**Study material**
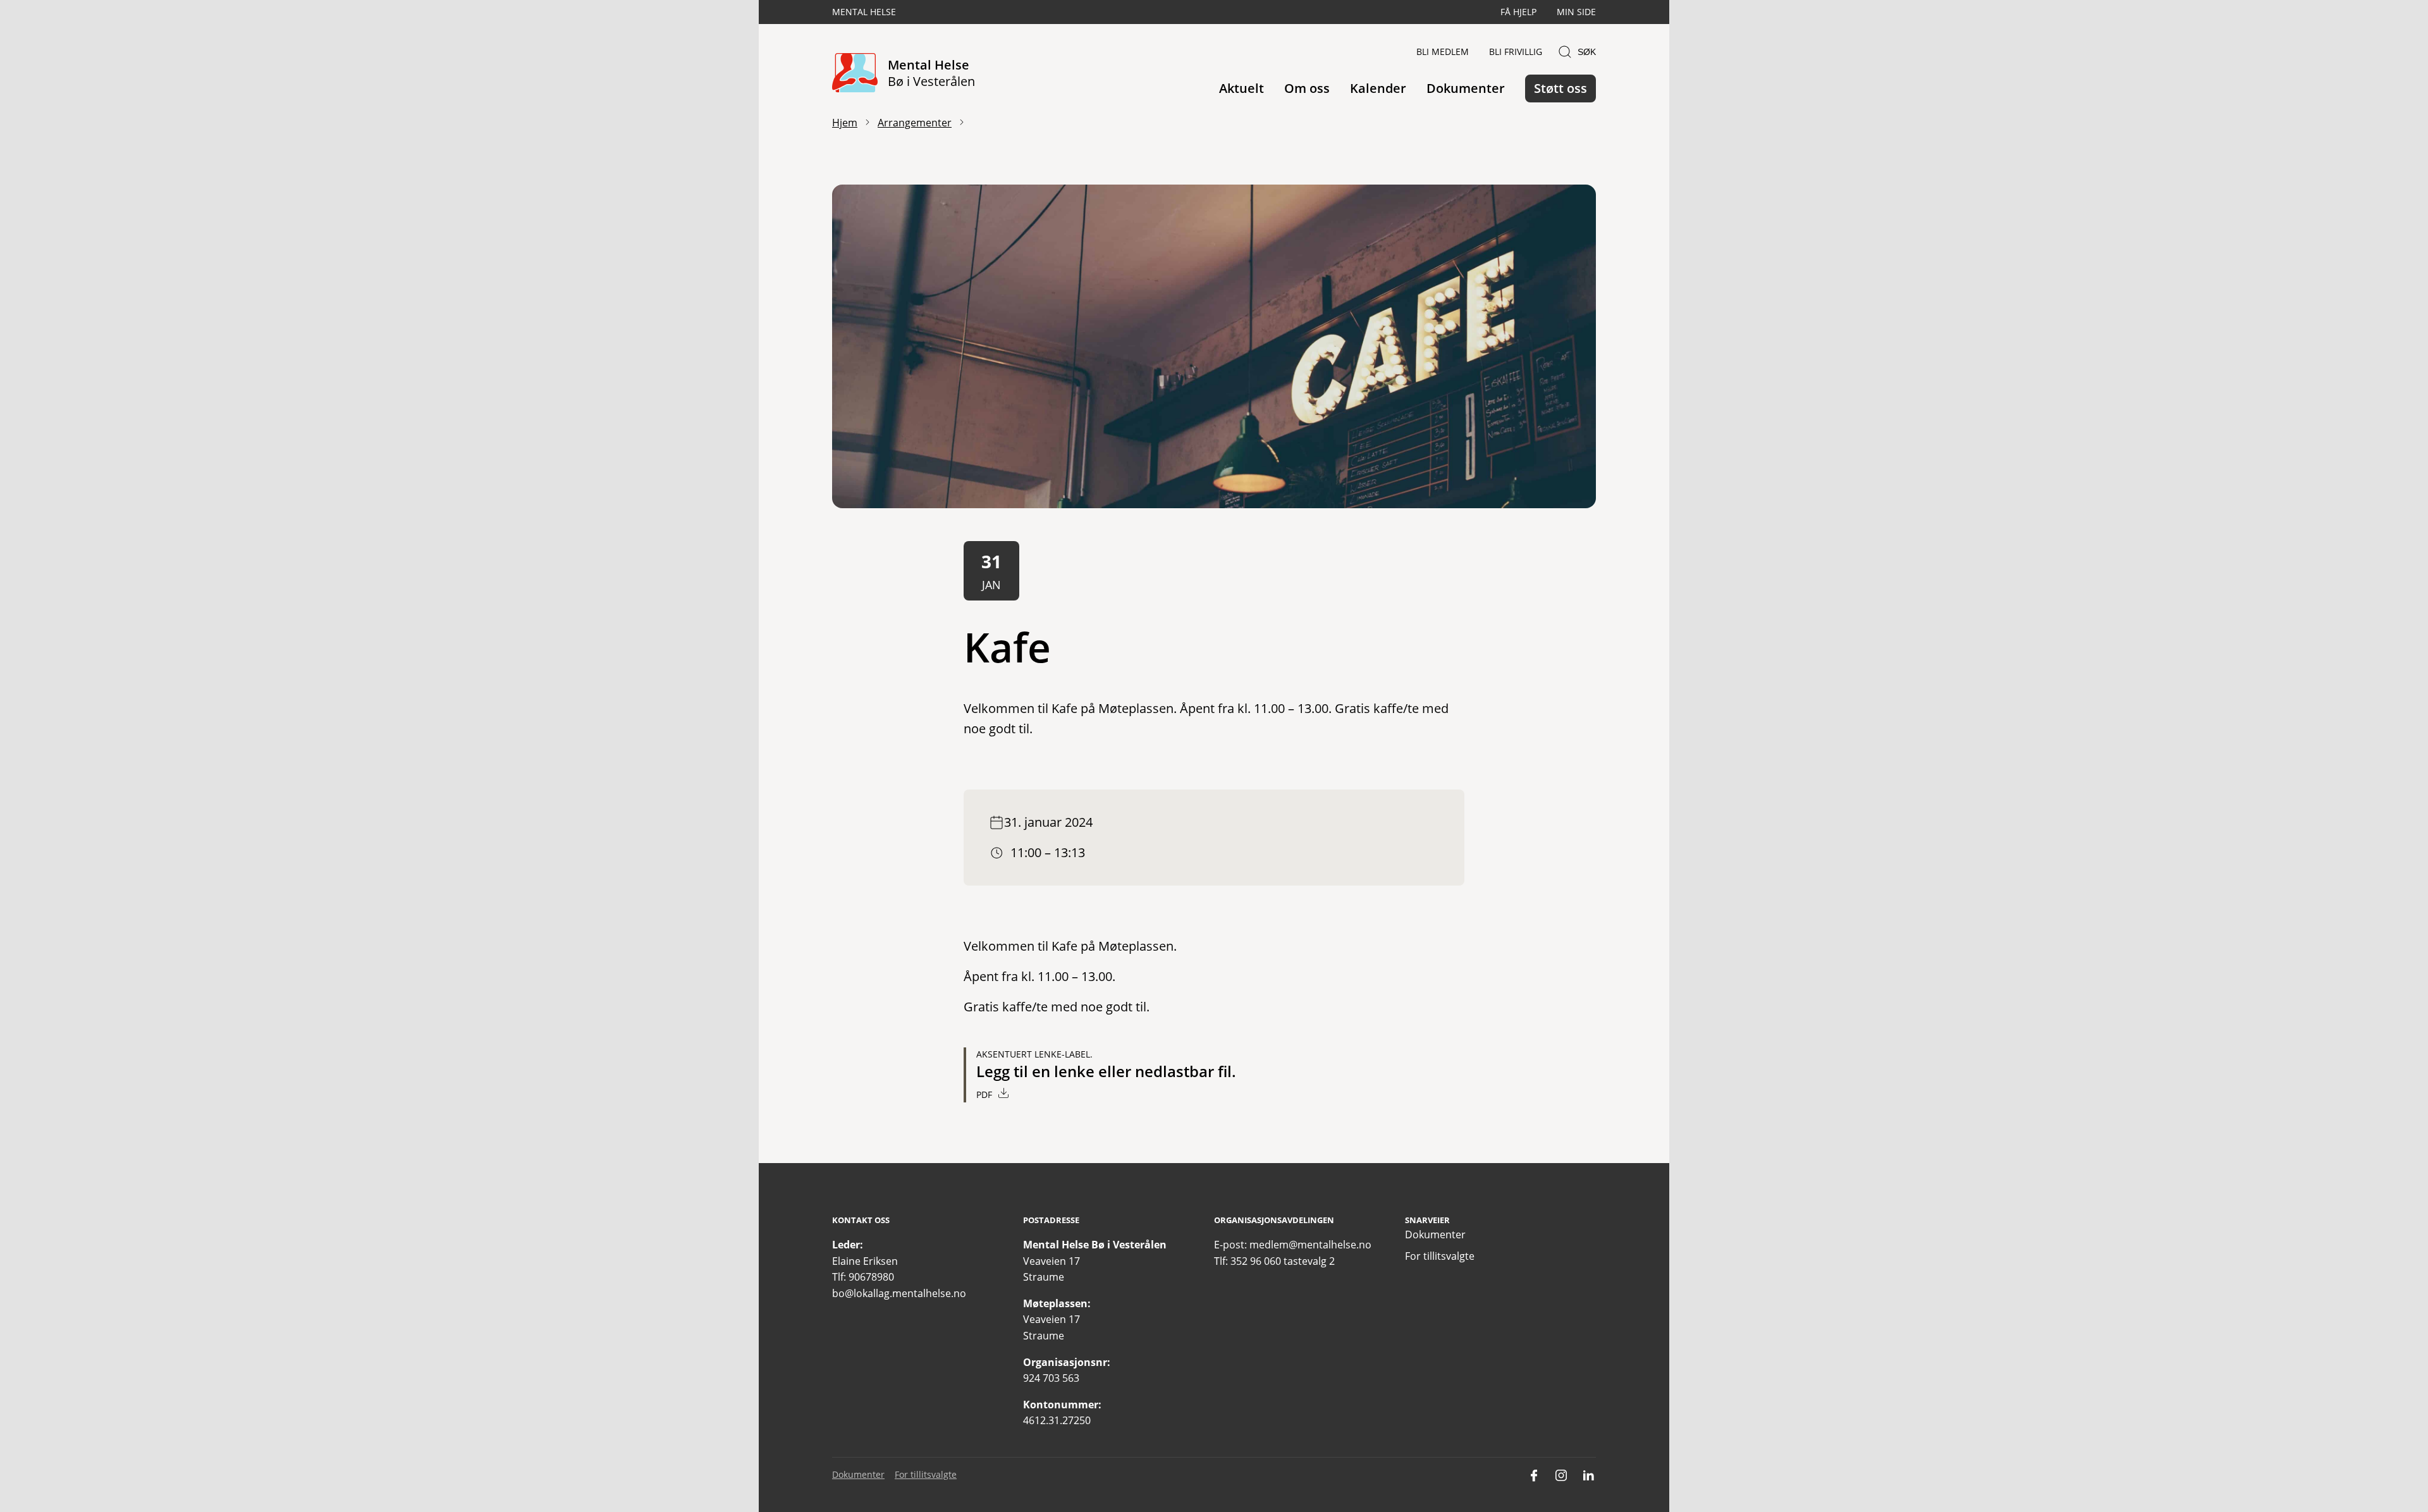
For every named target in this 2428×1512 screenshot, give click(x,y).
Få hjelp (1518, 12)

==

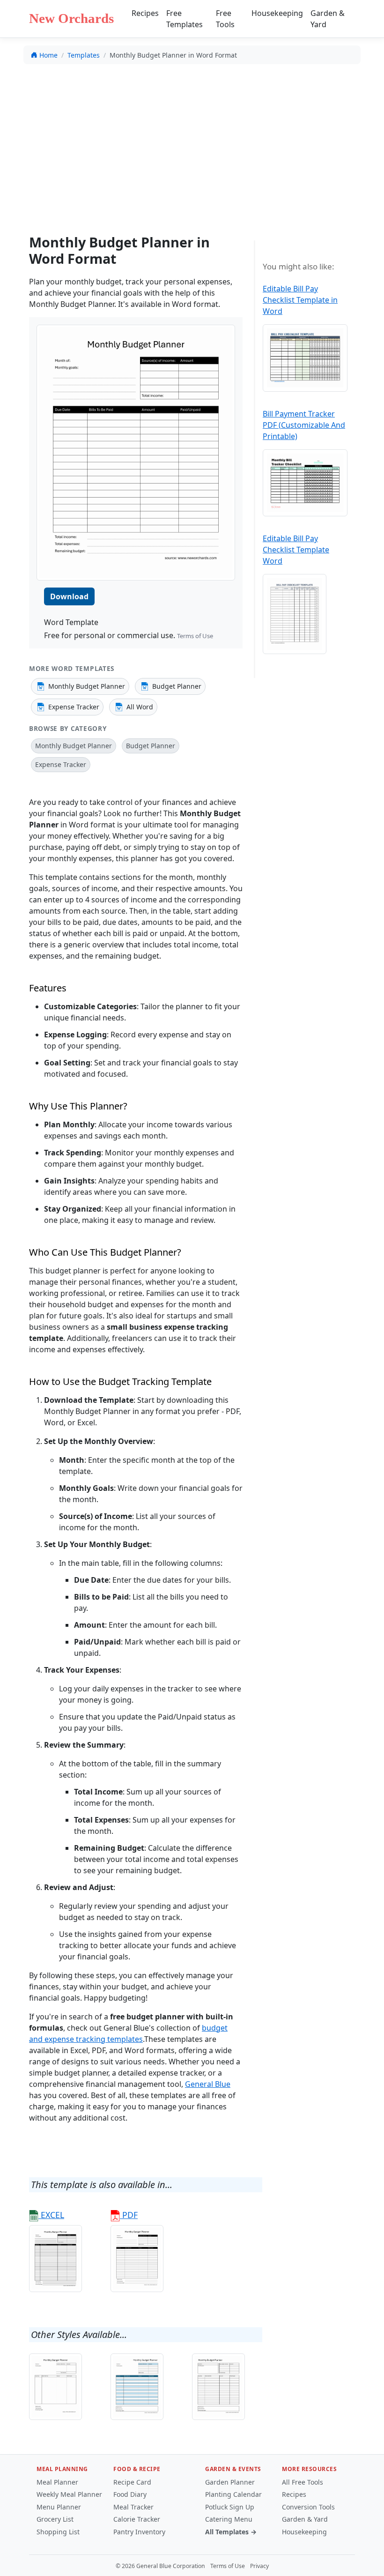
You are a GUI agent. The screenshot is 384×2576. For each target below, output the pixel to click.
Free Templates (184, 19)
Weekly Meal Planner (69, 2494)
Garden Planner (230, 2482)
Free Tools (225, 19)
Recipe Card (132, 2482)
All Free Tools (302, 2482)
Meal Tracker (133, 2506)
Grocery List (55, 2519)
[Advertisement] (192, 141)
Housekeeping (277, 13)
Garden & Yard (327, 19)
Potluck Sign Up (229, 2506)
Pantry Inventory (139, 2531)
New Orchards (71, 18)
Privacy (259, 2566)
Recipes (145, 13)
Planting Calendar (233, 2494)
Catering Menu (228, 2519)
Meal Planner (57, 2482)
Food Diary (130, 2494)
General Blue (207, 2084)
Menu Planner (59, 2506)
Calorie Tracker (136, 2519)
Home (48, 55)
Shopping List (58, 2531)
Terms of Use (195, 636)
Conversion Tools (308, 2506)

...

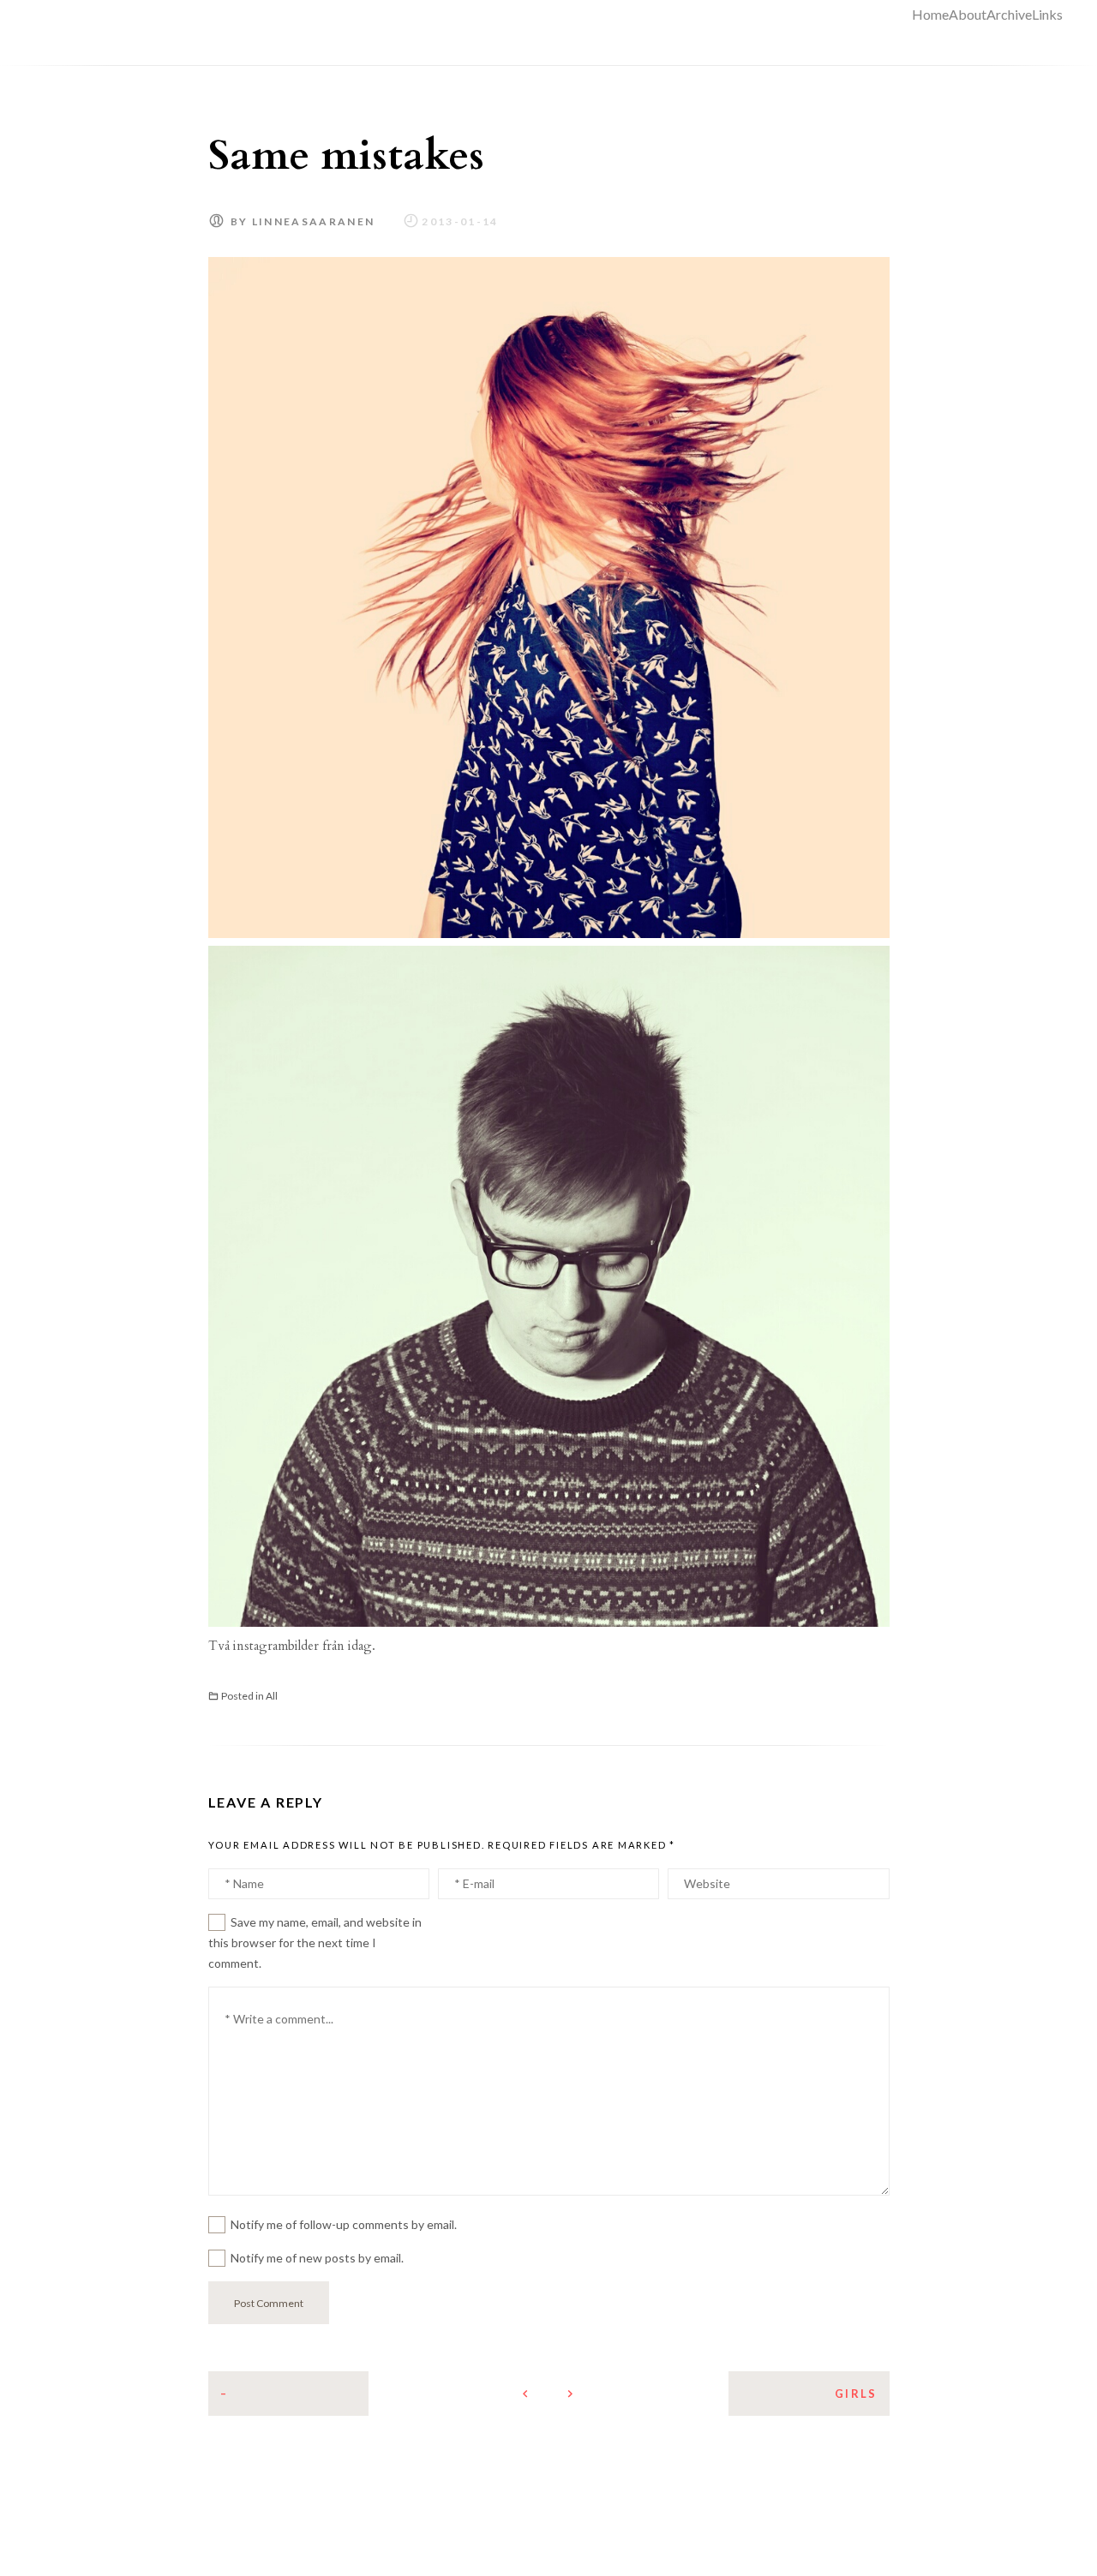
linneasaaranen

**Task statement**
Only the lines above starting with the one with "Garden & Yard (327, 19)" and going through the one with "Conversion Tools (308, 2506)" are to be copied, word for word and with both ends kept.

**Reply**
Garden & Yard (327, 19)
Potluck Sign Up (229, 2506)
Pantry Inventory (139, 2531)
New Orchards (71, 18)
Privacy (259, 2566)
Recipes (145, 13)
Planting Calendar (233, 2494)
Catering Menu (228, 2519)
Meal Planner (57, 2482)
Food Diary (130, 2494)
General Blue (207, 2084)
Menu Planner (59, 2506)
Calorie Tracker (136, 2519)
Home (48, 55)
Shopping List (58, 2531)
Terms of Use (195, 636)
Conversion Tools (308, 2506)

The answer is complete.